Integration with other control chart designs: Instead of relying solely on a CV to construct a control chart, consider integrating AEWMA statistic which is suggested in this manuscript with other designs such as combining the multiple control charts, and the use of other sampling schemes can provide a more comprehensive understanding of process variation and enhance the detection of process shifts and anomalies.

Dynamic control limits: Implement dynamic control limits that adjust based on the historical performance of the process. Dynamic control limits can better accommodate shifts in the process mean and variability over time, leading to improved sensitivity and reduced false alarms. The adaptation of the parametric settings as per process shift on a real-time basis will enhance the concept efficacy.

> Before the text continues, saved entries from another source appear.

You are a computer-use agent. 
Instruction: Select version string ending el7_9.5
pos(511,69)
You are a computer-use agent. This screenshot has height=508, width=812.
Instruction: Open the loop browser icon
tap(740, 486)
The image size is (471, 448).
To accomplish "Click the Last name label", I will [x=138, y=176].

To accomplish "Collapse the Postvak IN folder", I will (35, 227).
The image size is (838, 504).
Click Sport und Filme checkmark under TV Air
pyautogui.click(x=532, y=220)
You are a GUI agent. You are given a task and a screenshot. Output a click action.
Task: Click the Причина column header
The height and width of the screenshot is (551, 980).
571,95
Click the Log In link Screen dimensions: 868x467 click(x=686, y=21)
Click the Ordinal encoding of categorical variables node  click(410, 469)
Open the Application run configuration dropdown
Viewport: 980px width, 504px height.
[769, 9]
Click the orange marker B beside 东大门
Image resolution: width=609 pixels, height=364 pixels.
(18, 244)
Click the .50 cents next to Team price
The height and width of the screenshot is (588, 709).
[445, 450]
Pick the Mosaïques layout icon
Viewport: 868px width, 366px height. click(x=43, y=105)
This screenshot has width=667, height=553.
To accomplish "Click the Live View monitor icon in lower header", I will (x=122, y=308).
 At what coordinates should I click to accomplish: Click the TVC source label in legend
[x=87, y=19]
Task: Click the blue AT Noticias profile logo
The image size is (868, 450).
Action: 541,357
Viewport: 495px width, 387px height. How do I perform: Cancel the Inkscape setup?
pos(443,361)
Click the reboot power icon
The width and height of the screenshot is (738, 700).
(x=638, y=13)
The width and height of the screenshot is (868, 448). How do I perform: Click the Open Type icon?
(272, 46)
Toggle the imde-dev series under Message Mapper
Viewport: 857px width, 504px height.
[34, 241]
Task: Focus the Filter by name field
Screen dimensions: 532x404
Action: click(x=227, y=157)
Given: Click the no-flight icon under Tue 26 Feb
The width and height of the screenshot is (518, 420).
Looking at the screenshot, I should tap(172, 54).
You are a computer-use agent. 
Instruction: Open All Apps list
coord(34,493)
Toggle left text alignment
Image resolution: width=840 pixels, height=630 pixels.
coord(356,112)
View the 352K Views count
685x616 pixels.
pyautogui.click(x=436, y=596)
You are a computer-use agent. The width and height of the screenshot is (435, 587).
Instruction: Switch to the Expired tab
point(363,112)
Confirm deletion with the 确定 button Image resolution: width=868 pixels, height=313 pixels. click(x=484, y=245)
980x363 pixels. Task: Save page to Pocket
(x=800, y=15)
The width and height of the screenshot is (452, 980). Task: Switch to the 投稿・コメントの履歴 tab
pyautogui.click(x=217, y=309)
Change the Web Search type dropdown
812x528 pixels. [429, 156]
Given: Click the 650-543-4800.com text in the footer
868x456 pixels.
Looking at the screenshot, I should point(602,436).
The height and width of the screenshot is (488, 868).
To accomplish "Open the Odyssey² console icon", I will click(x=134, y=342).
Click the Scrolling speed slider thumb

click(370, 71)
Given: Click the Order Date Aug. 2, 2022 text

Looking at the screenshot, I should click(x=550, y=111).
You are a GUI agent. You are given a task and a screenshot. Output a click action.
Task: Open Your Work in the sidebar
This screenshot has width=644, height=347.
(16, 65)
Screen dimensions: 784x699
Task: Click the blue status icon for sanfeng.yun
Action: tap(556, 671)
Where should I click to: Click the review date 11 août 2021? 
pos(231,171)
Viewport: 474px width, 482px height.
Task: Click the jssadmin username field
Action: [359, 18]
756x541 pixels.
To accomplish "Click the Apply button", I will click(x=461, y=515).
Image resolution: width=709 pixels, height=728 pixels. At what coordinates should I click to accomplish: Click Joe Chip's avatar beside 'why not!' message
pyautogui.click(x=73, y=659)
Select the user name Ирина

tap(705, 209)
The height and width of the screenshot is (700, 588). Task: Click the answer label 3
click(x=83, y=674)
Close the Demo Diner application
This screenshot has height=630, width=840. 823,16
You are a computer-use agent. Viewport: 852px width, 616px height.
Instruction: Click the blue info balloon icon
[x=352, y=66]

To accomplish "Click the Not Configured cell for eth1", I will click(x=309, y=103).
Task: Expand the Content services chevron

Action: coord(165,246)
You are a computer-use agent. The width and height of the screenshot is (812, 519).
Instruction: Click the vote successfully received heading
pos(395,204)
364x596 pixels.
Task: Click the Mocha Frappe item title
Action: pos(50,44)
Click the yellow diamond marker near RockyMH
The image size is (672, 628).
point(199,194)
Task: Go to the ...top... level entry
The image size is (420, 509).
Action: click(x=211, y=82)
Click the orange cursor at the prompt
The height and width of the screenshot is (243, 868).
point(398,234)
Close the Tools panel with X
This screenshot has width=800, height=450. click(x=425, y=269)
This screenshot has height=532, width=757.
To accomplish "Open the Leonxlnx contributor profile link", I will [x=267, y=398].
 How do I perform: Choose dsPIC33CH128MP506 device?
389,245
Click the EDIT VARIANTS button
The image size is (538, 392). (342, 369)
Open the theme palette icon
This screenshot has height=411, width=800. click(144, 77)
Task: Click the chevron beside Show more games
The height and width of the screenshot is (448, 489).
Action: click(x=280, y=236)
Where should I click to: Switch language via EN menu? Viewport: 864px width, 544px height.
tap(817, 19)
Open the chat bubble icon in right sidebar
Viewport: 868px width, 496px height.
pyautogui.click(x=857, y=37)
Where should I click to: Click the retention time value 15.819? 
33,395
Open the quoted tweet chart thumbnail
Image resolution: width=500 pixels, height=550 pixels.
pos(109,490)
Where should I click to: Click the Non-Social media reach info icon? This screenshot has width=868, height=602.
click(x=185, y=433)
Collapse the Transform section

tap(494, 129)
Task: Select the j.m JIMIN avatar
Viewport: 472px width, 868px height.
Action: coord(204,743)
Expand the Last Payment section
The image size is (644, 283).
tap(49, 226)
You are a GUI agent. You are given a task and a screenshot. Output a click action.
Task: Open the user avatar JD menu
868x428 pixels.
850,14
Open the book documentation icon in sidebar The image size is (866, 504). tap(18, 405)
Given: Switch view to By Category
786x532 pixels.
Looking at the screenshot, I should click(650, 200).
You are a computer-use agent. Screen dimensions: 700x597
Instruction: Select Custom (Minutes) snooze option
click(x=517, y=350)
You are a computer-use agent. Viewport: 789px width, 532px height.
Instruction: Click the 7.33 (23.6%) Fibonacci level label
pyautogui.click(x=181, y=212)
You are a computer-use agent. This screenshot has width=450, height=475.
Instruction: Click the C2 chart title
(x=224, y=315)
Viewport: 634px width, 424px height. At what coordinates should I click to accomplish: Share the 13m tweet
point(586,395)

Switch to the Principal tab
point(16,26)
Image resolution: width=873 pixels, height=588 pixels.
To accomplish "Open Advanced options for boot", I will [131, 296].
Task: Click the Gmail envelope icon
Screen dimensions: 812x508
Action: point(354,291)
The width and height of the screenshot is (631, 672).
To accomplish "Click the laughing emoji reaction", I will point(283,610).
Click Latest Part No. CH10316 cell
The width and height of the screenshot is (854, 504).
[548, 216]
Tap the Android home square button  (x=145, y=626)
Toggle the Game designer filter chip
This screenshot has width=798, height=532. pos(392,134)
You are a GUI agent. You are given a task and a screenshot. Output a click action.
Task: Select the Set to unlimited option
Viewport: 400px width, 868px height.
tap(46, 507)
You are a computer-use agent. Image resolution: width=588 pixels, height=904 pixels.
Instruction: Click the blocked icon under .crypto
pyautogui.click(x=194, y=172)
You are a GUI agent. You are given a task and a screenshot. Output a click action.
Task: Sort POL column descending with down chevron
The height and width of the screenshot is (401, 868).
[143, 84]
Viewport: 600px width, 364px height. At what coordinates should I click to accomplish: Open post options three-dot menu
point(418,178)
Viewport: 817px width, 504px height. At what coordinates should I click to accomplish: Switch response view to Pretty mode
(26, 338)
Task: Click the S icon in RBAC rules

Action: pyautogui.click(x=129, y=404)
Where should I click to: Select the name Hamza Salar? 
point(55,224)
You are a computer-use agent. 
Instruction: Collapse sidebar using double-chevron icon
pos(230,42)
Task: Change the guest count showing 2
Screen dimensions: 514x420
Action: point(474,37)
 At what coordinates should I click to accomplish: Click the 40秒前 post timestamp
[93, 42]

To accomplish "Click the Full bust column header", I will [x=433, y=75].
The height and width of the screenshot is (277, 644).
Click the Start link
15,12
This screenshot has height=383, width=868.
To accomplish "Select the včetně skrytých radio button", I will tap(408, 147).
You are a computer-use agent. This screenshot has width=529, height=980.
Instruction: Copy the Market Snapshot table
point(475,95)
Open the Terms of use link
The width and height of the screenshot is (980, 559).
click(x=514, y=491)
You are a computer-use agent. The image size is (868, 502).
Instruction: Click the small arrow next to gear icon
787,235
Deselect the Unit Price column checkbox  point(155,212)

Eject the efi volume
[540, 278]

Non-parametric approaches: Explore non-parametric approaches for monitoring process variability, especially in cases where the underlying data distribution is unknown or non-normal. Non-parametric AEWMA control charts, such as the Median Absolute Deviation (MAD) AEWMA control chart, offer alternatives to CV control charts and can be more robust to deviations from normality.

Conclusion

A novel adaptive CV EWMA control chart is introduced in this work, named the ‘AAEWMA CV control chart’ using the function given by Sarwar and Noor-ul-Amin²⁹. If the process mean and SD have a consistent and proportionate relationship then a CV monitoring chart is appropriate to use such a manufacturing unit. Since fragile production units come from some sensitive manufacturing environments this proportionality component is inevitably situation-based in real-life scenarios. To handle these situations more effectively the mean and the dispersion monitoring charts alone are not sufficient. Therefore, to effectively detect changes in the process CV, it is proved in this study that is being presented that CV be monitored utilizing the adaptive design. Here, the strategy to adapt the value of the SCby Sarwar and Noor-ul-Amin²⁹ is given on real-time data and is used to design the proposed AAEWMA CV control chart. The suggested chart is supposed to be implemented using a univariate dataset and the parent distribution is the normal distribution. The estimated SC value is derived from the estimation of the real-time basis sample data and is a variant for the given range. Therefore, although the process shift size is unknown ahead of time, it can be anticipated to fall within a given range due to the research of phase I information before the implementation of the appropriate control chart.

As a result, the proposed AAEWMA CV control chart design rapidly notices even slight changes in the process CV as shifts. In this strategy, the plotting statistic is adjusted based on the shift size and it is computed using this estimated SC value. The precise and efficient shift detection ability of the proposed AAEWMA CV control chart is studied extensively by using MC simulations and determined results are comprehensively discussed through tabular analysis for the various parametric settings. the comparative analysis reveals that the proposed AAEWMA CV control chart moves with the smaller RL value trend and indicates that the proposed AAEWMA CV control chart has a substantial performance than its counterparts. Two examples based on a real dataset and hypothetical data are provided to further explain how the chart can be effectively applied to the counterpart. both the example sections are extensively explained and elaborated with figures respectively to explain the point of effectiveness. The limitations and further research prospects are also discussed in separate sections.

Author contributions

S.A., A.A., M.N., and U.Y. conceptualized the study and designed the research methodology. S.A. and A.A. conducted the literature review and programming. O.A. contributed to the simulation results analysis. A.M.A. developed the simulated application section. S.A., A.A., and U.Y. drafted the initial manuscript. M.H. supervised the project and developed the real data application. All authors critically reviewed and approved the final manuscript.

Data availability

The datasets used and/or analyzed during the current study are available from the corresponding author upon reasonable request.

Competing interests

The authors declare no competing interests.